Seqanswers Leaderboard Ad

**chris** · 11-07-2008, 07:29 AM

Hi Leo,

A couple of questions:
What proportion of your have reads these 3' 'untemplated' bits?

If it's not too many, I wouldn't worry about it. For small RNA you tend to get high levels of coverage so throwing out a few is fine.
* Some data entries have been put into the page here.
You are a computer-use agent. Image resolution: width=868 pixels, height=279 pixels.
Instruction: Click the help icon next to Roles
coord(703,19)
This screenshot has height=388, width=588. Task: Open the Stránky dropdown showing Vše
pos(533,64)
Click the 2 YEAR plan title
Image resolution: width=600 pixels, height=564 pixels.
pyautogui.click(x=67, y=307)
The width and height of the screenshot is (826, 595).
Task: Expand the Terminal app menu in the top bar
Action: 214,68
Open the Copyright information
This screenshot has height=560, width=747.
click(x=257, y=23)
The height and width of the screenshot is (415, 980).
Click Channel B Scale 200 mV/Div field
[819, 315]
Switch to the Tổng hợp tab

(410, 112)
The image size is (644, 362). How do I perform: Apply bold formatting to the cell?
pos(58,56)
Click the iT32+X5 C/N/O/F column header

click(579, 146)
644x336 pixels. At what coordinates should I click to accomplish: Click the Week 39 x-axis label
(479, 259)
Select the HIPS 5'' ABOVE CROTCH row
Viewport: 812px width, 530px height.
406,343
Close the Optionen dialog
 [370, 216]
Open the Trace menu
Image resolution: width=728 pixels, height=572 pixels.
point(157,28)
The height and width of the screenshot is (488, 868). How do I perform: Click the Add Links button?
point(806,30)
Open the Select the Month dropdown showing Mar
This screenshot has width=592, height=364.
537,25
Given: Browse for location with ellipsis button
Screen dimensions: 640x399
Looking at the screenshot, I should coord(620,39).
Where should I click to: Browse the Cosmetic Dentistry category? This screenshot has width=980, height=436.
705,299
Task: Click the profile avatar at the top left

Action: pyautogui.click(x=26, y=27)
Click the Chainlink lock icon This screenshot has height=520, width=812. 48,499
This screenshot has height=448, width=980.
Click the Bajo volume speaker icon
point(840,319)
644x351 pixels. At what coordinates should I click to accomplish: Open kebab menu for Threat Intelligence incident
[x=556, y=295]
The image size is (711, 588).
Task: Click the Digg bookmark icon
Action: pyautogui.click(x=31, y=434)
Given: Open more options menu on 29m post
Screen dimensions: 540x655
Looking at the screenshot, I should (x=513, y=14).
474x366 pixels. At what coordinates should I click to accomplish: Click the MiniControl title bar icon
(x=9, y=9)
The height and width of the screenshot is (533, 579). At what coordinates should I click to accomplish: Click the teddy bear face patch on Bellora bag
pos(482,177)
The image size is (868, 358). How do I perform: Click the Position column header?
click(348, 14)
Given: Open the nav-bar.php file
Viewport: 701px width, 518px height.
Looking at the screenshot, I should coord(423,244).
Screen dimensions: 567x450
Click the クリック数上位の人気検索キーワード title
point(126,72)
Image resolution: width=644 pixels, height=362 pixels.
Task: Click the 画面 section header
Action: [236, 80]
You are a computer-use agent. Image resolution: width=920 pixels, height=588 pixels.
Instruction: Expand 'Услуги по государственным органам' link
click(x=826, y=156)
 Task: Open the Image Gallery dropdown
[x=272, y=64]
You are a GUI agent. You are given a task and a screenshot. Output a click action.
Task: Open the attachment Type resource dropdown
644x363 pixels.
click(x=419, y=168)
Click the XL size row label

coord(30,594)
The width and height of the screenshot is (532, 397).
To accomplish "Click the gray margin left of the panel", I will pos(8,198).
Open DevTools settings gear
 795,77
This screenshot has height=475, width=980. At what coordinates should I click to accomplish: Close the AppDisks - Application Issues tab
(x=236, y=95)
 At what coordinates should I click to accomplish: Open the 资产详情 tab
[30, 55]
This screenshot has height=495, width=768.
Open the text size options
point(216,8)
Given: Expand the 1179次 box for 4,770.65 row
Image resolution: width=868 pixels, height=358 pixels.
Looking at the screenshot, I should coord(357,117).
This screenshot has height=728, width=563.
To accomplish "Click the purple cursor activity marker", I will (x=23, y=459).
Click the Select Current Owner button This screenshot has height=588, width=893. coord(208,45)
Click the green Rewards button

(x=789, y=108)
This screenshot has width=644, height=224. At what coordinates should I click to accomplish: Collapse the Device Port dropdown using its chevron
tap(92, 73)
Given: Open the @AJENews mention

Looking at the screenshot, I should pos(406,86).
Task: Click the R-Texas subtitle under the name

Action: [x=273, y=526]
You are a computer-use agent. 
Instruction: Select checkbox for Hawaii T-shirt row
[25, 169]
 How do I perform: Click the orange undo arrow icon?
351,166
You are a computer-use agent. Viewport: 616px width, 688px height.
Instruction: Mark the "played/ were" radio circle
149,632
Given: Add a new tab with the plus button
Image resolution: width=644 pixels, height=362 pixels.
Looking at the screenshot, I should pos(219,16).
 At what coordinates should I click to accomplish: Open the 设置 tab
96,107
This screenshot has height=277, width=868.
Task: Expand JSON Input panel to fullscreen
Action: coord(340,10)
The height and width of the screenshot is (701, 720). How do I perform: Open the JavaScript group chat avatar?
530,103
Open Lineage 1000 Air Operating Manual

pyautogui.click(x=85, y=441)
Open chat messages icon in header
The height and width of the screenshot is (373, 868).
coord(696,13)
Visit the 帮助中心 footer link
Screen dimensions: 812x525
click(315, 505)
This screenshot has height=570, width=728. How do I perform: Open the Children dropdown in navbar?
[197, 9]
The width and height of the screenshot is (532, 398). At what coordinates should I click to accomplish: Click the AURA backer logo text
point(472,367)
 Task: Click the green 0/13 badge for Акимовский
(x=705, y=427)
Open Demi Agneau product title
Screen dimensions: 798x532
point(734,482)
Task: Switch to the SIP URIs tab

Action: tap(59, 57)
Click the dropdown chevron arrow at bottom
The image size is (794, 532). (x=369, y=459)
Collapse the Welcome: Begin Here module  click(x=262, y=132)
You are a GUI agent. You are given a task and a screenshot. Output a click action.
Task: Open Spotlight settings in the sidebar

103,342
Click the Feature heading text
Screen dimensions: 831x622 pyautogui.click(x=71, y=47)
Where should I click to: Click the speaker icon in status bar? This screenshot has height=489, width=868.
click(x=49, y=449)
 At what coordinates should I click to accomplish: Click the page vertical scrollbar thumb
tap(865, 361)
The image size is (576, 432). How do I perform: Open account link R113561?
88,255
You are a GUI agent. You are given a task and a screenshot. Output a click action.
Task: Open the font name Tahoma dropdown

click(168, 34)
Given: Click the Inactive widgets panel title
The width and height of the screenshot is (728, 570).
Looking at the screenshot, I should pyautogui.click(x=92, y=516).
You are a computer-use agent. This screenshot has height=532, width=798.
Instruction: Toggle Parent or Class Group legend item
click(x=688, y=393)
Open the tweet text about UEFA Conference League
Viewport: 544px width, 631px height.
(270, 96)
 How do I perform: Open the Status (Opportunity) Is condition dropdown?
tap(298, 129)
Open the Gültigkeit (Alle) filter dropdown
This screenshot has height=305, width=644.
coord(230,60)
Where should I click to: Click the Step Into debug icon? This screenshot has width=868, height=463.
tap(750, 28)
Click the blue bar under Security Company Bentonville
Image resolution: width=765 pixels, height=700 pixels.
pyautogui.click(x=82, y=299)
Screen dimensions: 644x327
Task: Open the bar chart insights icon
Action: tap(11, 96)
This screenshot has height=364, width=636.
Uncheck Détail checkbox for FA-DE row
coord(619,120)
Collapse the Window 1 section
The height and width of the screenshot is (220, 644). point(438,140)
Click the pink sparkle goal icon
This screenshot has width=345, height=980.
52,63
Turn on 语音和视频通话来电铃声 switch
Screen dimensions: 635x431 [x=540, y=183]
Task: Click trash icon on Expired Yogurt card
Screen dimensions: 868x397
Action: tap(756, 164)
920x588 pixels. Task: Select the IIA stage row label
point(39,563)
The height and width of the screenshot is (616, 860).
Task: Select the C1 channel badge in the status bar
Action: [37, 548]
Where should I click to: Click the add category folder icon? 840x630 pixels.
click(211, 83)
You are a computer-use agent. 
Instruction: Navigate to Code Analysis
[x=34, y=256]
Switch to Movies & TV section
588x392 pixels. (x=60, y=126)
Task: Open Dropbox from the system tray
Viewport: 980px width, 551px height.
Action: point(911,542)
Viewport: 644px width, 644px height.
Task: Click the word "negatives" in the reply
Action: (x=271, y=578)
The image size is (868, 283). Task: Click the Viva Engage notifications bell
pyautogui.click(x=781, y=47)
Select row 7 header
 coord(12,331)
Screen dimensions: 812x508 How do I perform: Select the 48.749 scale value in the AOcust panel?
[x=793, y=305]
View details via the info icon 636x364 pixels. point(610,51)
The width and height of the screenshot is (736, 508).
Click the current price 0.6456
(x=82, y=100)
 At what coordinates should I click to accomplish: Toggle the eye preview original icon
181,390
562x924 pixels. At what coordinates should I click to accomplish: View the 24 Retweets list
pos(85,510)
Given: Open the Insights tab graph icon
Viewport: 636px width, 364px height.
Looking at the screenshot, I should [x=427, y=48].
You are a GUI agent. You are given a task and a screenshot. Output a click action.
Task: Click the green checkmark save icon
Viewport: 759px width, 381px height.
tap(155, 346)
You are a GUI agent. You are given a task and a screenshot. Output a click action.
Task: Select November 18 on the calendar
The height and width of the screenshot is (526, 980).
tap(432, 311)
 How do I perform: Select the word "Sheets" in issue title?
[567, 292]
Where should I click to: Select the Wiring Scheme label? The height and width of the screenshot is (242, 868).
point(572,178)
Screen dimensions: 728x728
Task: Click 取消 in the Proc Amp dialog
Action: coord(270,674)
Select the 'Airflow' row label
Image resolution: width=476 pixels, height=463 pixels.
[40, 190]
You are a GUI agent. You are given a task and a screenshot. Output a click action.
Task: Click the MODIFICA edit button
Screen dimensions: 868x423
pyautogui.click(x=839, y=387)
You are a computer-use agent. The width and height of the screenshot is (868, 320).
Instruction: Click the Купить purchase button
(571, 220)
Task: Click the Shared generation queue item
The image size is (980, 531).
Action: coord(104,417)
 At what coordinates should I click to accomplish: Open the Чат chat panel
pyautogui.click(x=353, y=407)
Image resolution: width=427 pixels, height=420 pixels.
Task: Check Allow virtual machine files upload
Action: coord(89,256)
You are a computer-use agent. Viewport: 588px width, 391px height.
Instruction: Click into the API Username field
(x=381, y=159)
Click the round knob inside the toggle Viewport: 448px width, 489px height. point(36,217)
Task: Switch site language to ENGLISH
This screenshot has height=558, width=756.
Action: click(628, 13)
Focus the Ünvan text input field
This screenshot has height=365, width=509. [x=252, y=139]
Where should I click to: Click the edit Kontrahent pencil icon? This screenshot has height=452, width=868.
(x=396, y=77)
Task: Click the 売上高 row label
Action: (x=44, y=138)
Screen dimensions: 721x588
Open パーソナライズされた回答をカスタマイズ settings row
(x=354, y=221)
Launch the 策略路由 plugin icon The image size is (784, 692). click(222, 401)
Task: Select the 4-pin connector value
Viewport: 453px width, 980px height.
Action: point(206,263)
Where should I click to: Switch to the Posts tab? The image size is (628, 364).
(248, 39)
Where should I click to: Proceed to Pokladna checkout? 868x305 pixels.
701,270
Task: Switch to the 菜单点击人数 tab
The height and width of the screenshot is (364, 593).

What are the quality scores like for your reads, esp. at the 3' end?
If the quality is poor, you could try clipping the reads in order to remove the low quality regions. We've had to do that in the past as for some datasets the quality was so poor that any reads longer than 25bp were virtually guaranteed to not match to the genome.

Regards,
Chris

**satp** · 11-07-2008, 11:47 PM

Hi chris,

Thanks for your answer.

Take sequences refer to hsa-let-7 as example, the total amount of sequences with 3' untemplated nucleotides is one fifth of sequences without untemplated nucleotides. In addition, most of the sequences with 3' untemplated nucleotides have 1 to 3 untemplated nucleotides. I don't know whether it is appropriate to discard these sequences with 3' untemplated nucleotides, since I want to compare the expression level of microRNA between two samples and as we know, some isomiRs indeed have a untemplated nucleotide in vivo.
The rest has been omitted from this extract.